Additionally, the blockchain ecosystem has lagged behind traditional finance regarding user-friendly features, scalability, interoperability and automated conditional transactions.

Here is why:

Blockchain transactions ('on-chain transactions) are time-stamped, signed, and verified in real-time (although it usually takes longer for verification to occur). Their weakness is that a complete financial ecosystem requires interactions more complex than simple transactions.

This is where smart contracts come in. They can be complex enough to form their own marketplaces - for example, DEXs are run on smart contracts. The beauty of smart contracts is that they cannot be cheated and enable more complex interactions than simple transactions.

However, smart contracts have some weaknesses:

  • Rigidness - Once completed, a smart contract’s rules are set in stone. They can’t be altered, and a smart contract's development, audit and maintenance take months and tens of thousands of dollars.
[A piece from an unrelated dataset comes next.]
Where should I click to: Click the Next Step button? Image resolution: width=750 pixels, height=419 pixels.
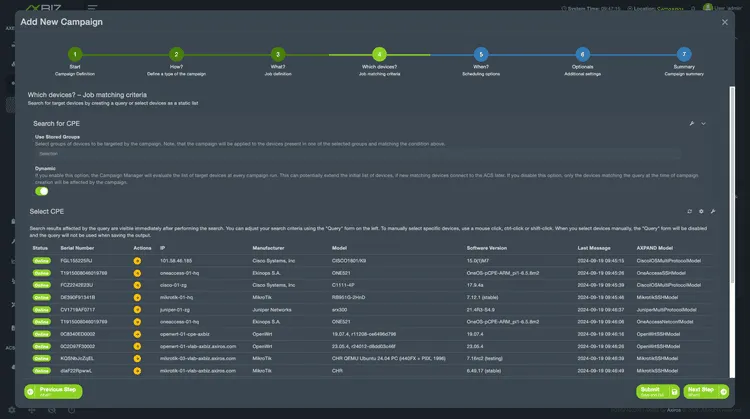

  • High cost - Smart contract development requires high expenses and professional manpower and takes a very long time. For example, creating a new limit order feature could cost a DEX between $150,000 and $250,000. Larger protocols (e.g. Uniswap) can handle such costs, but hundreds of projects are eager to add and integrate new features yet lack the capital.

  • Lack of automation - While being able to perform various complex activities, smart contracts require activation in real time to initiate processes. They cannot automate and pre-plan and require a person’s involvement or centralised entities (such as bots and servers).

  • Rendering user funds illiquid - To enjoy the functionality of a smart contract, users must deposit and lock their funds in the smart contract until the moment of execution. They cannot keep the funds in their wallet and continue to use those funds (for instance, to stake).

  • Limited connectivity and interoperability - Smart contracts are designed for a specific function. Developing use cases on several platforms requires the development of several smart contracts per each use case.

On the traditional internet (Web2), many businesses (such as IFTTT for the retail space and Zapier for business) have found success by empowering users to get the most out of prebuilt protocols by combining and enhancing them. Fintech is an industry largely based on making finance more convenient for the end user by automating and combining commands.

Blockchain has lagged in this respect, but Kirobo intends to change that. Kirobo has identified these weaknesses and created a new technology that addresses all of them. These commands are called Smart Transactions, created through a no-code interface instantly and at a negligible cost compared to the cost of smart contract development.